In 1978 I met Richard Caron, the French director who had premiered Futz at the Festival d'Avignon. During that time I had been impressed with his directorial concept and was interested in his translating a new play of mine into French and staging it at his cafe-theatre in Paris. During my visit I saw a rehearsal of my play Who do You Want, Peire Vidal? and admired the actors and the translation very much. In 1982 the play premiered in New York City at the Theatre for the New City. Anarchistic in form and tone, its dramatic scenes interspersed with music, monologues, and pantomime, the play represents two characters in a continuing state of colliding frames of mind. The Village Voice described Who Do You Want, Peire Vidal? as "explosions of parody, eroticism, and violence, emotions of the id and the intellect ... extremely engaging, surprising ... marvelous extravagance of language."

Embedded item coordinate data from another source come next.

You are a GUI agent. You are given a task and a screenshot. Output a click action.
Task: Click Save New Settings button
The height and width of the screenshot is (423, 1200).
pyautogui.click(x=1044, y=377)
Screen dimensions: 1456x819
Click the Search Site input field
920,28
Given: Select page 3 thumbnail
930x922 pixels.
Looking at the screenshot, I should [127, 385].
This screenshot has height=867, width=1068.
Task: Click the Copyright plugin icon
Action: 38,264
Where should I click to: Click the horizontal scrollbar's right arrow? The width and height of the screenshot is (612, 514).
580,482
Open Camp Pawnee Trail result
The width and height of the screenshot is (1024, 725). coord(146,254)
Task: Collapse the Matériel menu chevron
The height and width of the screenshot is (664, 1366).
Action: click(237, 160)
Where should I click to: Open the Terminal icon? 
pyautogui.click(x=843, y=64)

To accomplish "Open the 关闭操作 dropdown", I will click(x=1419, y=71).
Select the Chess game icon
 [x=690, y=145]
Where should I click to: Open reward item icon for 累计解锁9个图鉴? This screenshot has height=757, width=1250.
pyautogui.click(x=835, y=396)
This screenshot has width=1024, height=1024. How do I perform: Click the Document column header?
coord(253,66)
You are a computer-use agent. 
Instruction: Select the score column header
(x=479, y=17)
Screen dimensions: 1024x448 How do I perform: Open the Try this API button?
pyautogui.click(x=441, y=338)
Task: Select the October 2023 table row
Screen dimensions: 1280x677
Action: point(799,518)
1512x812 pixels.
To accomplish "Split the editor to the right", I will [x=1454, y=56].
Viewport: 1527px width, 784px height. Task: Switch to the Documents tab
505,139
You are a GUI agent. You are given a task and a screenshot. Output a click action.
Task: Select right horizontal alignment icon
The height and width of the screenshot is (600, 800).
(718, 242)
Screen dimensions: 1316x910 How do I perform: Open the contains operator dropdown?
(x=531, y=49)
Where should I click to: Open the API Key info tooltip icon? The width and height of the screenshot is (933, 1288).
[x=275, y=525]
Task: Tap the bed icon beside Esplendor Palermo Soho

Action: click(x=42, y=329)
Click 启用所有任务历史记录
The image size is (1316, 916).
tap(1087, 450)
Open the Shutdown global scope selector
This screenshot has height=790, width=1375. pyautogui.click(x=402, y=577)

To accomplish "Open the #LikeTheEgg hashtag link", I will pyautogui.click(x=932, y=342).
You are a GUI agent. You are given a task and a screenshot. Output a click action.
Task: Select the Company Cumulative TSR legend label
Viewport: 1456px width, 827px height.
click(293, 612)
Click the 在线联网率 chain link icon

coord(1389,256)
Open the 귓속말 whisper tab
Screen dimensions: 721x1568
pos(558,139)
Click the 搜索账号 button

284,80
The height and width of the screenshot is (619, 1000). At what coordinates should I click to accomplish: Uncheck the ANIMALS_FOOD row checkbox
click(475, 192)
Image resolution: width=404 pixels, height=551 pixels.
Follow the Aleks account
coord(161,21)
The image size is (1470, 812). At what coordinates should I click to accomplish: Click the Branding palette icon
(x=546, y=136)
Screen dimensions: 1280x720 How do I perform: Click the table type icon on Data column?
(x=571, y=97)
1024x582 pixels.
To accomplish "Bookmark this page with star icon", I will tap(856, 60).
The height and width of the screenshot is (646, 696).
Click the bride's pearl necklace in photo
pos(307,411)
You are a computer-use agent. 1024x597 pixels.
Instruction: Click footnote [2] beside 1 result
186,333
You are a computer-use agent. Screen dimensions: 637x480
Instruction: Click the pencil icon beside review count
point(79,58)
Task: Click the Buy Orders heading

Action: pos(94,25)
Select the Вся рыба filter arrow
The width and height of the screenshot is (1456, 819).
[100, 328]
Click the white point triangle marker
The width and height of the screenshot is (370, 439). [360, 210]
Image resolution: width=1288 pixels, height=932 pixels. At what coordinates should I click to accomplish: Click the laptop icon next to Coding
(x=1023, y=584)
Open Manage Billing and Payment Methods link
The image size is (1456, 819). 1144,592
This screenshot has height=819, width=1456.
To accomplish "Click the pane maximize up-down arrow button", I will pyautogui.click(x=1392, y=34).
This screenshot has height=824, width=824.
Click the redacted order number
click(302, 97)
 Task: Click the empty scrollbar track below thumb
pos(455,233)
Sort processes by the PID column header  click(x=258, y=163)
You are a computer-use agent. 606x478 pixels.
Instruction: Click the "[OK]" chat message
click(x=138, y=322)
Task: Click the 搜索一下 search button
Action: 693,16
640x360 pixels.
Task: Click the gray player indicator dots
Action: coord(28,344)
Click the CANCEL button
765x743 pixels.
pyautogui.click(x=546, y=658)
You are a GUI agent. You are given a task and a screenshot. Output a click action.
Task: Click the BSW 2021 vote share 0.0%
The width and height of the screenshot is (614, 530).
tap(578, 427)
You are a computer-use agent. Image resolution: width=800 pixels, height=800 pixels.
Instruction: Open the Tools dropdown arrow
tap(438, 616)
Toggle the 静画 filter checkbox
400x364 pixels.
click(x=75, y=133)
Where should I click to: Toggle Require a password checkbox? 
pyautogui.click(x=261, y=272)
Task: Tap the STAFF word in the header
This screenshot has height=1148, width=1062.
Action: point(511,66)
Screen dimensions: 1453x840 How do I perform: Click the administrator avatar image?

Recently, after having viewed the film Futz based on my play, and after re-reading the text of the play, I became strongly aware of the proto-feminist nature of the work. During the panel discussion held after a screening at the University of Oklahoma in April 1984, some of the audience remarked that the cruel truths of the women's lives were fixed in an extraordinary way; feminist criticism would add a new dimension to the complexities of my dramatic literature.

I am interested in what has previously been ignored or neglected in my plays except by one writer, Joan Goulianos, in the Village Voice of February 4, 1971, in an interview called "Getting Rid of Thou Shalt Not." Even the more efficient and astute critics have been perhaps more narrow or rigid than they ever suspected when it came to the revelation of a world of outraged and angry female protagonists who fill the landscapes of some of my plays. A feminist perspective would enrich the aesthetic and multifaceted interpretations that have been given to my work.

Still, the points of origin lie deep within one, and the finished work outlasts without denying the array of perspectives it evokes.

"I have an image of you in my mind, poking like a finger under my eyelids. You're standing next to a vase filled with wildflowers. My ego is growing claws that are ready to tear off a piece of whatever I can get them into. There is no pattern to my life that you can understand. I have a hunch, you'll find yourself basking in the sun with me one of these days—but the odds are against it. You'll most likely die in a mental institution at a ripe old age. What do you think of when you look at the old photographs of us together? Do you feel as though you walked away from a head-on collision? I talk to you—you refuse to understand. I loved the way you moved your body and not once have I pitched woo with anybody but you, dear." Rochelle Owens' Chucky's Hunch.

The above quote is one of my official manifestos, a theory of my approach to writing. It is my savage muse talking to me.